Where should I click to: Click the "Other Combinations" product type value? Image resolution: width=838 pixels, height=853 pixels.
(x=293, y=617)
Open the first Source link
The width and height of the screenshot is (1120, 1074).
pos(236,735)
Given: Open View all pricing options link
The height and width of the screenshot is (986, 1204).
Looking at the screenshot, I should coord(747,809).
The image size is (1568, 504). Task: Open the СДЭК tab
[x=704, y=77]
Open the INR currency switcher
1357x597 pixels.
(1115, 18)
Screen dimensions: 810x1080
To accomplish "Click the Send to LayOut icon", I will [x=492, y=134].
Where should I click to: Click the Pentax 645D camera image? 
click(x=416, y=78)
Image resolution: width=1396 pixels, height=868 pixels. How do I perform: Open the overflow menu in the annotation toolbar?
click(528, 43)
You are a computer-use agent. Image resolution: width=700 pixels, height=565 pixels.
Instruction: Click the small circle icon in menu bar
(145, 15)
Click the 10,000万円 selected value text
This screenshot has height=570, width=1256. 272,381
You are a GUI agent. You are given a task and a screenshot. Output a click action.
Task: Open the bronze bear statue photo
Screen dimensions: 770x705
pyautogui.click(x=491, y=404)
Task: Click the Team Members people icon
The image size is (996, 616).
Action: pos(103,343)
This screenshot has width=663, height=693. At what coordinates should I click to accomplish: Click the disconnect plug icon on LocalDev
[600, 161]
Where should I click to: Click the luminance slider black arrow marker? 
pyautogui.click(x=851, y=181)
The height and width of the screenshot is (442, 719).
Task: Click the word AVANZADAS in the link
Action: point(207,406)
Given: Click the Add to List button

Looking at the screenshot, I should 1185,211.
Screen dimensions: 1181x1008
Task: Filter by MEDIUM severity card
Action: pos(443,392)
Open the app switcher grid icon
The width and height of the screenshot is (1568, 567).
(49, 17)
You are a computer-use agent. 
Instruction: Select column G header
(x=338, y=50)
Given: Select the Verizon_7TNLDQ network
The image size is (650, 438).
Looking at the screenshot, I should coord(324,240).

PROBLEM:
Reproduce each line of the data without any change.

TASK ANSWER:
Where should I click to: Click the "Other Combinations" product type value? Image resolution: width=838 pixels, height=853 pixels.
(x=293, y=617)
Open the first Source link
The width and height of the screenshot is (1120, 1074).
pos(236,735)
Given: Open View all pricing options link
The height and width of the screenshot is (986, 1204).
Looking at the screenshot, I should coord(747,809).
The image size is (1568, 504). Task: Open the СДЭК tab
[x=704, y=77]
Open the INR currency switcher
1357x597 pixels.
(1115, 18)
Screen dimensions: 810x1080
To accomplish "Click the Send to LayOut icon", I will [x=492, y=134].
Where should I click to: Click the Pentax 645D camera image? 
click(x=416, y=78)
Image resolution: width=1396 pixels, height=868 pixels. How do I perform: Open the overflow menu in the annotation toolbar?
click(528, 43)
You are a computer-use agent. Image resolution: width=700 pixels, height=565 pixels.
Instruction: Click the small circle icon in menu bar
(145, 15)
Click the 10,000万円 selected value text
This screenshot has height=570, width=1256. 272,381
You are a GUI agent. You are given a task and a screenshot. Output a click action.
Task: Open the bronze bear statue photo
Screen dimensions: 770x705
pyautogui.click(x=491, y=404)
Task: Click the Team Members people icon
The image size is (996, 616).
Action: pos(103,343)
This screenshot has width=663, height=693. At what coordinates should I click to accomplish: Click the disconnect plug icon on LocalDev
[600, 161]
Where should I click to: Click the luminance slider black arrow marker? 
pyautogui.click(x=851, y=181)
The height and width of the screenshot is (442, 719).
Task: Click the word AVANZADAS in the link
Action: point(207,406)
Given: Click the Add to List button

Looking at the screenshot, I should 1185,211.
Screen dimensions: 1181x1008
Task: Filter by MEDIUM severity card
Action: pos(443,392)
Open the app switcher grid icon
The width and height of the screenshot is (1568, 567).
(49, 17)
You are a computer-use agent. 
Instruction: Select column G header
(x=338, y=50)
Given: Select the Verizon_7TNLDQ network
The image size is (650, 438).
Looking at the screenshot, I should coord(324,240).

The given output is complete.